_Questions_
- 1) Using the study summary on correcting case-mix shift, decide whether each statement agrees with it, answering yes or no and quoting the deciding words. (a) The method was applied to data on myocardial infarction patients with out-of-hospital cardiac arrest. (b) The evaluation covered twelve scenarios. (c) When target sample size was sufficient, the Membership-based model outperformed the Unweighted model.
- 2) In the study summary on correcting case-mix shift, what kind of metric does the Membership-based method use to re-weight source data samples?
- 3) Continue the study summary on correcting case-mix shift from its last sentence.

_Document section_
*** Begin section ***

Purpose of the Study:

  • To introduce and evaluate a novel Membership-based method for correcting case-mix shift during CPM development.
  • To assess the impact of this method on CPM predictive performance under various shift and sample size scenarios.

Main Methods:

  • A Membership-based method using a probabilistic similarity metric to re-weight source data samples.
  • Application to a real-world dataset of myocardial infarction patients with out-of-hospital cardiac arrest.
  • Evaluation across nine scenarios, comparing the proposed method against models ignoring shift or using only recent data.

Main Results:

  • The Membership-based method shows promise, particularly with insufficient target set sample sizes, achieving an optimism-adjusted calibration slope (c-slope) of 0.98 in partial shift scenarios.
  • When target sample size was sufficient, the Unweighted model on target data only performed better (c-slope 0.95) than the Membership-based model (c-slope 0.92).

*** End section ***

Stored records:
*** Begin section ***

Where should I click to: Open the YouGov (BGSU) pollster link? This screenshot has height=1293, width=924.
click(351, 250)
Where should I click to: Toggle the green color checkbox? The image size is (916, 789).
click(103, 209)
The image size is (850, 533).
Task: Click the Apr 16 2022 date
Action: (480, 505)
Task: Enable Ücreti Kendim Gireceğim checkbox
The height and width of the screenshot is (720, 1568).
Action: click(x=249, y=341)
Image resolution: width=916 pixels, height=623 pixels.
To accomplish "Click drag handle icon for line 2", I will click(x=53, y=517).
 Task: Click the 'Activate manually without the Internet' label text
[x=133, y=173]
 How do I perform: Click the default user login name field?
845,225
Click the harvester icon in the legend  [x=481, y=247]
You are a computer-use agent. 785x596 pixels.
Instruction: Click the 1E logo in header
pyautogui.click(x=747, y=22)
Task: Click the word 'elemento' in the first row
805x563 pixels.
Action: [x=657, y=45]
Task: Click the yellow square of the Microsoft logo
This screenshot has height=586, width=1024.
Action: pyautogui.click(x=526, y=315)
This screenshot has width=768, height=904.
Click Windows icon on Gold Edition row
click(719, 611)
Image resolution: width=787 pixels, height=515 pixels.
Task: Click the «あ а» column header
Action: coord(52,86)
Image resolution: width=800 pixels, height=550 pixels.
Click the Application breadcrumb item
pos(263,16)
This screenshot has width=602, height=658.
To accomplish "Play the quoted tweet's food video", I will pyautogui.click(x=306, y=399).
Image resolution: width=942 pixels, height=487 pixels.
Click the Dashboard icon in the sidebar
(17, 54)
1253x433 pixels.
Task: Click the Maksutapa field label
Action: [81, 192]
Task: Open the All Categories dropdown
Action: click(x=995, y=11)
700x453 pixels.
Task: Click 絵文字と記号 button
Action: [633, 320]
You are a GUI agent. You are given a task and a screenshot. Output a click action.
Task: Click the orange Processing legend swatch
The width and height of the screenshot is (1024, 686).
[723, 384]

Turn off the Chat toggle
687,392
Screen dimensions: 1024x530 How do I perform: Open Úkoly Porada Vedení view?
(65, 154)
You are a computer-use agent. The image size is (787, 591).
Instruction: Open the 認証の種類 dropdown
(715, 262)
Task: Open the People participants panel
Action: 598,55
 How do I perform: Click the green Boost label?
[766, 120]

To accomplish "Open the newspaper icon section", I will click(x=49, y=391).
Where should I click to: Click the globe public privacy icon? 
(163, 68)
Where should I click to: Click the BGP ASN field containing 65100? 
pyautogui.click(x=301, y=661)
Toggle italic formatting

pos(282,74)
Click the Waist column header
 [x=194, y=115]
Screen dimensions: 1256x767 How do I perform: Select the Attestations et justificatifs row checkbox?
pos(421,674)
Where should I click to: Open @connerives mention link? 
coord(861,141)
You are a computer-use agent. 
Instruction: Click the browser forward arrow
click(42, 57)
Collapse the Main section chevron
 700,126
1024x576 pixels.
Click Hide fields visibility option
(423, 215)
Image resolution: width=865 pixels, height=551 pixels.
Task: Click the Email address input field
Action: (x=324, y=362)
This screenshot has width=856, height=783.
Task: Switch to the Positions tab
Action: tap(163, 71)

*** End section ***

_Numbered responses_
- 1)
(a) Yes: "Application to a real-world dataset of myocardial infarction patients with out-of-hospital cardiac arrest."
(b) No: "Evaluation across nine scenarios"
(c) No: "When target sample size was sufficient, the Unweighted model on target data only performed better (c-slope 0.95) than the Membership-based model (c-slope 0.92)."

- 2) A probabilistic similarity metric.

- 3)
  • In complete case-mix shift scenarios, both Membership-based and Unweighted models performed similarly, achieving c-slopes of 0.77 (insufficient target data) and 0.94 (sufficient target data).

Conclusions:

  • The Membership-based method is a promising approach for addressing case-mix shift in CPM development, especially when target data is limited.
  • Further research is needed to validate the method and explore its effectiveness with other types of data distribution shifts.
  • Optimizing CPMs for evolving data distributions is crucial for maintaining predictive accuracy.